Thursday, November 1, 2018
My World Has Changed
My life over the past few months has changed so drastically I can hardly even comprehend all the changes and all the changes that are yet to come. What seems the most bizarre to me is the fact that only a month before my wife suddenly died, I was reading the fortunes of friends using a normal deck of playing cards. When I was done, they wanted me to read my fortune just for fun. Normally I wouldn't, but for some reason, I did my own reading. From the first card, I saw massive changes coming to my life. With virtually every card I laid down, I was reading nothing but change in my life. I didn't understand, and because I was reading my own fortune, my personal biases didn't allow me to be truly open to what I saw. What the cards were telling me. Everything in my life was about to change.
While Robin and I knew she was sick, and that she wasn't going to get better in the long term without a liver transplant, the calm and slow pace the Drs. seemed to be taking gave no hint as to the extent of her illness. Or, how short her time truly was. In a month, she went from needing a step to get in and out of our Explorer, to laying dead in a hospital room in Vancouver.

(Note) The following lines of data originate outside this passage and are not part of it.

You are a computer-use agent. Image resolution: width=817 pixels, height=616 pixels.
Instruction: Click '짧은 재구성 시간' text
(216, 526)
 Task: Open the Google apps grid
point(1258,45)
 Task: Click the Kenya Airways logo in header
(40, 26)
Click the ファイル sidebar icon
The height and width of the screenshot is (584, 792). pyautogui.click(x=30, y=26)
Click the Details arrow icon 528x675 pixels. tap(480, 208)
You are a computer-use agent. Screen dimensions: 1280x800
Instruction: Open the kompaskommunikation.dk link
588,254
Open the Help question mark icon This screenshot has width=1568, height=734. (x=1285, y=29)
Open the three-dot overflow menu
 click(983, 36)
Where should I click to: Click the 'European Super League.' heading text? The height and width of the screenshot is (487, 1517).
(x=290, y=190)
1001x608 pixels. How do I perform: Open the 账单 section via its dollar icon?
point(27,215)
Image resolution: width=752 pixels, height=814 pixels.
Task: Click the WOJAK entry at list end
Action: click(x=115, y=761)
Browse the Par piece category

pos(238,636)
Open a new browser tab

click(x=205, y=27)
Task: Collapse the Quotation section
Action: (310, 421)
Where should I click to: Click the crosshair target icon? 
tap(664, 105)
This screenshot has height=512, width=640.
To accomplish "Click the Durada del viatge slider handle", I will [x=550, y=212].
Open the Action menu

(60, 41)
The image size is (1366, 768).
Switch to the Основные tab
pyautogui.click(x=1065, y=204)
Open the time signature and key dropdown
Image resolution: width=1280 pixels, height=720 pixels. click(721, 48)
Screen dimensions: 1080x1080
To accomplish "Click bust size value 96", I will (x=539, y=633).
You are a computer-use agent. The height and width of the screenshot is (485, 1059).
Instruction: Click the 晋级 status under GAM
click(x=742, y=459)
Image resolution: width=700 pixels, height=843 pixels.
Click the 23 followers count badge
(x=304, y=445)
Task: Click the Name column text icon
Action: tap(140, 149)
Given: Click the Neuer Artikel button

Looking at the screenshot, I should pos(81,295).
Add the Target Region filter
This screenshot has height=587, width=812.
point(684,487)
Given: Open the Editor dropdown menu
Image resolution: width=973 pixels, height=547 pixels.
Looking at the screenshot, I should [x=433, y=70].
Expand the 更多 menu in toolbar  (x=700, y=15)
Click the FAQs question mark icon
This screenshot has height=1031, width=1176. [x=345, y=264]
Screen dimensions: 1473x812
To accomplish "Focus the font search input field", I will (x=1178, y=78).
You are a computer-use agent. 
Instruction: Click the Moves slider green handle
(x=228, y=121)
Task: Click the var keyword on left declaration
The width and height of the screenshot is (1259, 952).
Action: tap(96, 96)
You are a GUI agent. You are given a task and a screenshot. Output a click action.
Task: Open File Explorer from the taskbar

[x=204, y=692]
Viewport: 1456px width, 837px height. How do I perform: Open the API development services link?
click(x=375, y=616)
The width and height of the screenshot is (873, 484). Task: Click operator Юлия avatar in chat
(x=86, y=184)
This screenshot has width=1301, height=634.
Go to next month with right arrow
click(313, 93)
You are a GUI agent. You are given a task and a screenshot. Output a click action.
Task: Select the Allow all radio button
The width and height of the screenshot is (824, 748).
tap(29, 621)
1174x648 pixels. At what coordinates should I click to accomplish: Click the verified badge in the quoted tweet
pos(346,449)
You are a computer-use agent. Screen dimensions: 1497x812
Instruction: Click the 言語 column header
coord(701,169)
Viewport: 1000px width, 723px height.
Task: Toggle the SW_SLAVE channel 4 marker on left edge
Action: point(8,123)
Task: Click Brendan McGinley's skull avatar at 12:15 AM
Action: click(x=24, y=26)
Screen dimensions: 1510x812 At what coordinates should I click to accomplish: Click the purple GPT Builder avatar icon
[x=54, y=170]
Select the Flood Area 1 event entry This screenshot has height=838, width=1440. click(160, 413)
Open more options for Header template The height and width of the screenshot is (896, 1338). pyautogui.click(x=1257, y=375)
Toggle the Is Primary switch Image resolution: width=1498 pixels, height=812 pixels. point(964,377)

Now I am living in a house I can afford to pay the mortgage on, but not; the water, the electricity, phone, garbage, or the internet. I don't know what I am going to do yet. Then today, after trying to get my health insurance renewed for another year, I get a letter in the mail saying I have two days to fill out the paperwork and bring everything into Social Security in Tacoma. I think I have enough money for one tank of gas, so I am definitely going to be forced to start selling things. It is time I adapt and go into survival mode as my world changes around me.
Few people have a clue as to the hole I suddenly find myself in. All I can do is my best to fulfill my obligations, and do everything in my power to finish what I have started to do to help get some new laws passed, and to help my local community. But I also have to focus on my ability to survive, in order to do these things.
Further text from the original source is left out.